This article is being republished as part of our daily reproduction of WSJ.com articles that also appeared in the U.S. print edition of The Wall Street Journal (July 19, 2017).

Saudi Arabia's police detained a woman for appearing in public wearing a short skirt and a cropped top, a violation of the country's strict dress code, state media said on Tuesday.

A video of the woman walking around the historic town of Ushayqir, which first surfaced on Snapchat, went viral on Saudi social media over the weekend, sparking a fierce debate in the kingdom, with some speaking out in her defense and others calling for her swift punishment.

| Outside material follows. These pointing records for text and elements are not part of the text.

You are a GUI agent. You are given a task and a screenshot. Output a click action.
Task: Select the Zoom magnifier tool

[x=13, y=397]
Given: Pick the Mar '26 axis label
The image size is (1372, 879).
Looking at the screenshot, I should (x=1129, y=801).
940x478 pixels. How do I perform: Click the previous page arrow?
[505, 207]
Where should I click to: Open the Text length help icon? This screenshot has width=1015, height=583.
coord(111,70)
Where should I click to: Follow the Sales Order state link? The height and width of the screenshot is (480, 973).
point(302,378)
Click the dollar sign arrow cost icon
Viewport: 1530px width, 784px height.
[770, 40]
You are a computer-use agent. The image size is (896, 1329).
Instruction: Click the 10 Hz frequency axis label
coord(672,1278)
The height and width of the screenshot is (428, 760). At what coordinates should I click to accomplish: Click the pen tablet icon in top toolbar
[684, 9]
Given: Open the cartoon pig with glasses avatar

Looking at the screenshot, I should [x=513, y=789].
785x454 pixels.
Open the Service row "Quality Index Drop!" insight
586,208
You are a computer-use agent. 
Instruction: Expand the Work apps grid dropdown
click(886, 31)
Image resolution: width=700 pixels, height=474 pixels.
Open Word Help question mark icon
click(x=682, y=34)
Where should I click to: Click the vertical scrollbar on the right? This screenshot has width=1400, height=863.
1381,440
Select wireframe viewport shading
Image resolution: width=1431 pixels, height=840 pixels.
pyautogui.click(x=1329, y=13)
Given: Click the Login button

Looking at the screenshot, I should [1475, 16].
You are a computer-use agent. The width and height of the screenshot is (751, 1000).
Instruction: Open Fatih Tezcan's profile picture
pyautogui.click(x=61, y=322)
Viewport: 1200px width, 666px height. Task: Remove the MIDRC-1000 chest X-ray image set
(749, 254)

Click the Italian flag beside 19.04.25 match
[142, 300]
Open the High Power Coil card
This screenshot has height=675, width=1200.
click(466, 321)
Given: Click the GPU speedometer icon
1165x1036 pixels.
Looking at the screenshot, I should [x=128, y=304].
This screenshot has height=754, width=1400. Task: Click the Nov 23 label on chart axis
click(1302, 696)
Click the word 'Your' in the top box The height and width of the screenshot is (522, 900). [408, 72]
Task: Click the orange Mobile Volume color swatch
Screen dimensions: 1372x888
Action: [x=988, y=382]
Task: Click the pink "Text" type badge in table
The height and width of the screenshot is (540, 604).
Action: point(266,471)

The woman, who hasn't been officially named, was detained by police in Riyadh for wearing "immodest clothing" and the case was referred to the public prosecutor, state television said.

Saudi Arabia, the birthplace of Islam and a key U.S. ally in the battle against religious extremism, enforces one of the world's strictest interpretations of the religion, largely the product of the ruling monarchy's longstanding alliance with the powerful Sunni Muslim clerical establishment.

Women must wear loose, head-to-toe gowns known as abayas in public, though exceptions are made for foreign officials and their spouses. Most women wear all-black abayas and choose to wear face-covering veils known as niqabs.

"The law must apply to her," said a tweet from the account of Aisha Al Otaibi, ahead of the woman's detention. "Europe forces women to remove their veils. In our country law is based on Islamic Shariah, and it must be respected. She insulted it and must be punished to teach a lesson." The Twitter user's profile said she is based in Jeddah.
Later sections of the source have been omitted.